(Word and item position data)

----------

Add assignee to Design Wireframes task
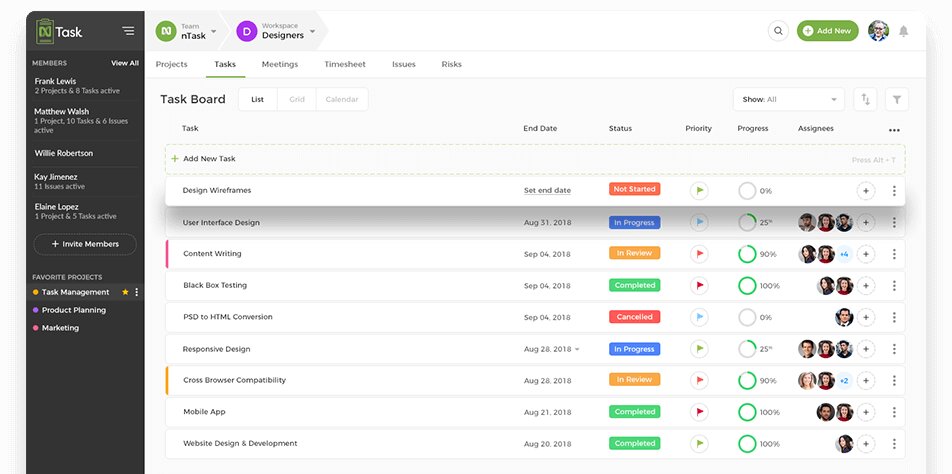This screenshot has width=952, height=474. pos(866,191)
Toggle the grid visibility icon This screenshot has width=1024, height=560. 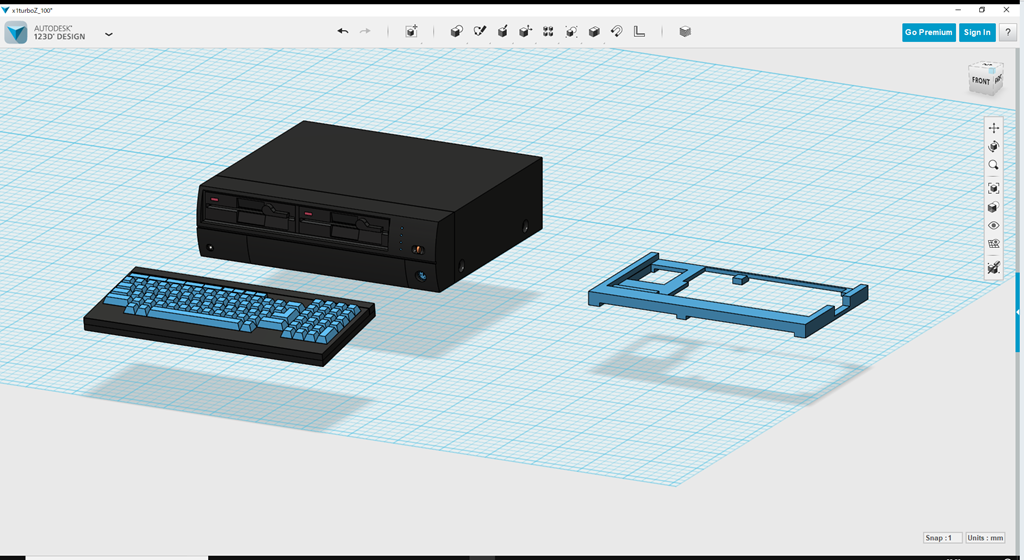(x=993, y=244)
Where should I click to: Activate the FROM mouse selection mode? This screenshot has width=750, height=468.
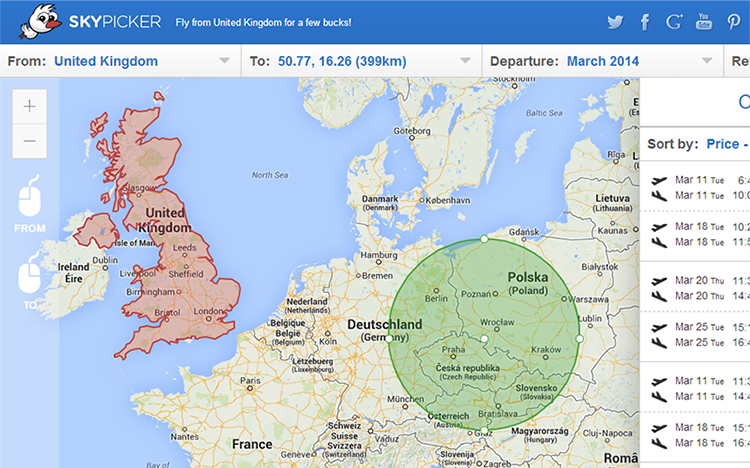[30, 201]
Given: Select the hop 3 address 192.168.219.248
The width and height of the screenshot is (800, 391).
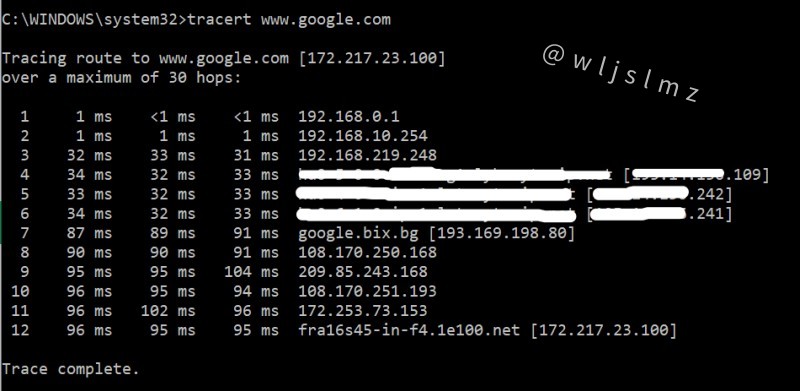Looking at the screenshot, I should [367, 156].
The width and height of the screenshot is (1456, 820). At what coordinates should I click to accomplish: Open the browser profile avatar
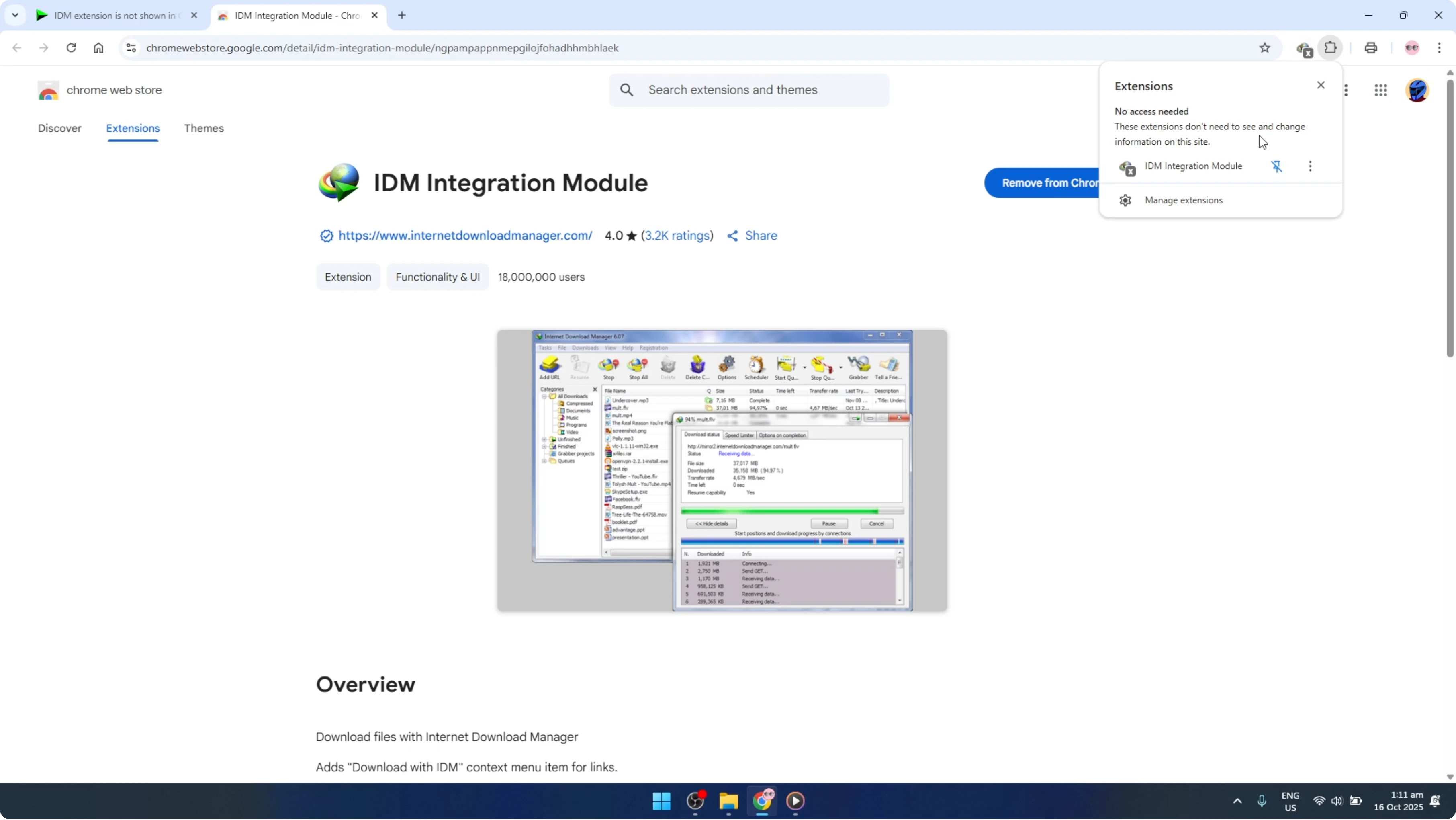click(1412, 48)
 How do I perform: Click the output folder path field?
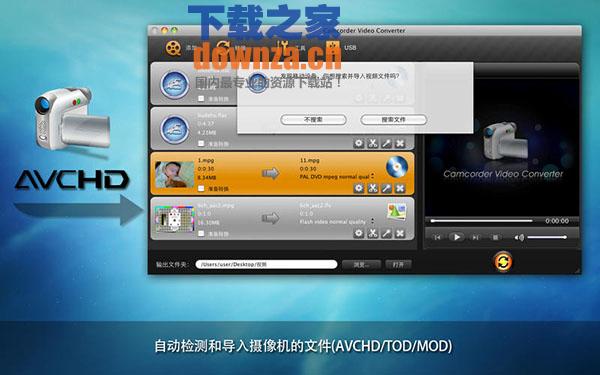click(266, 264)
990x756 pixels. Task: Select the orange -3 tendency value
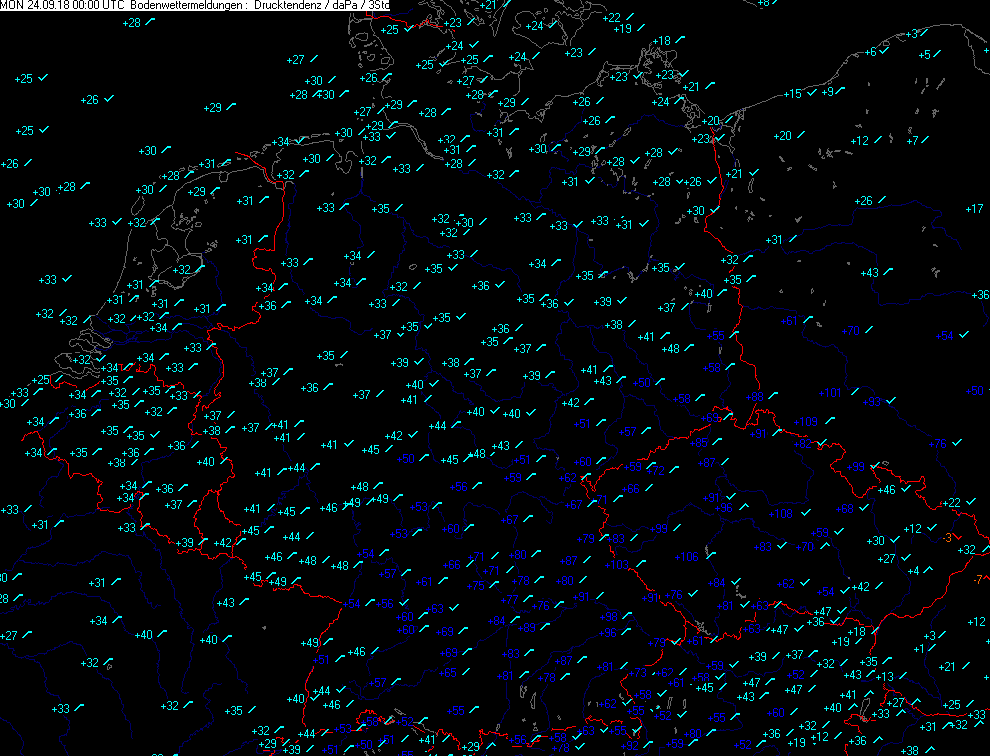pos(947,537)
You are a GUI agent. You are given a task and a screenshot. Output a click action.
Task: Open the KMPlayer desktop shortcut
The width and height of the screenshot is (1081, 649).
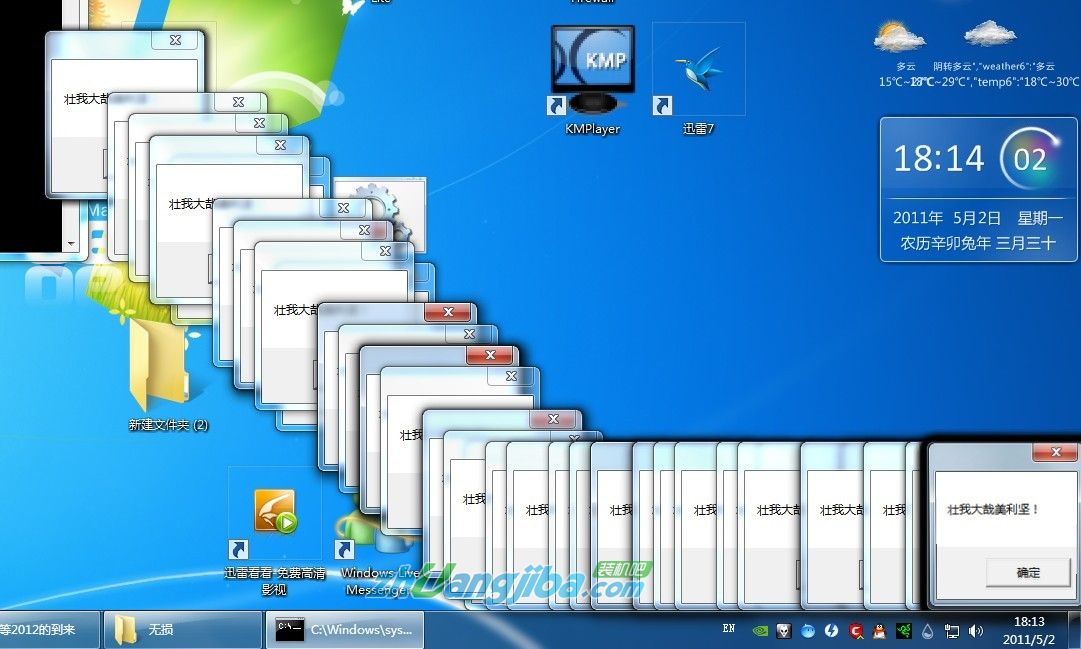[x=592, y=72]
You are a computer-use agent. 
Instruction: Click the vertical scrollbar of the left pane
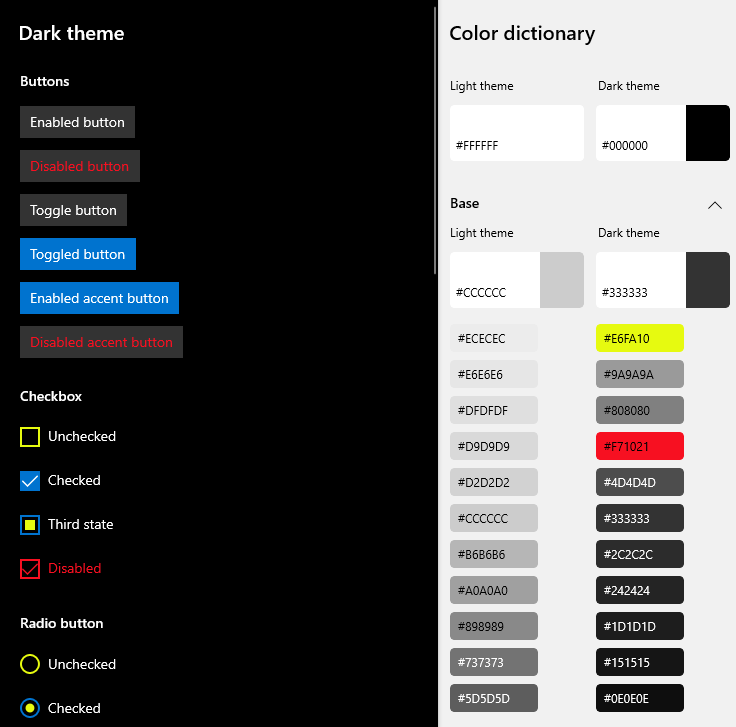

----------

### WRITTEN INSTRUCTION
Copy the lines starting at the one with "Where should I" and ending at the one with "pos(947,537)", including both of those. Leave out the pictures.

### CORRECT RESULT
Where should I click to: Activate the FROM mouse selection mode? This screenshot has width=750, height=468.
[30, 201]
Given: Select the hop 3 address 192.168.219.248
The width and height of the screenshot is (800, 391).
Looking at the screenshot, I should [367, 156].
The width and height of the screenshot is (1456, 820). At what coordinates should I click to accomplish: Open the browser profile avatar
click(1412, 48)
 How do I perform: Click the output folder path field?
click(266, 264)
990x756 pixels. Task: Select the orange -3 tendency value
pos(947,537)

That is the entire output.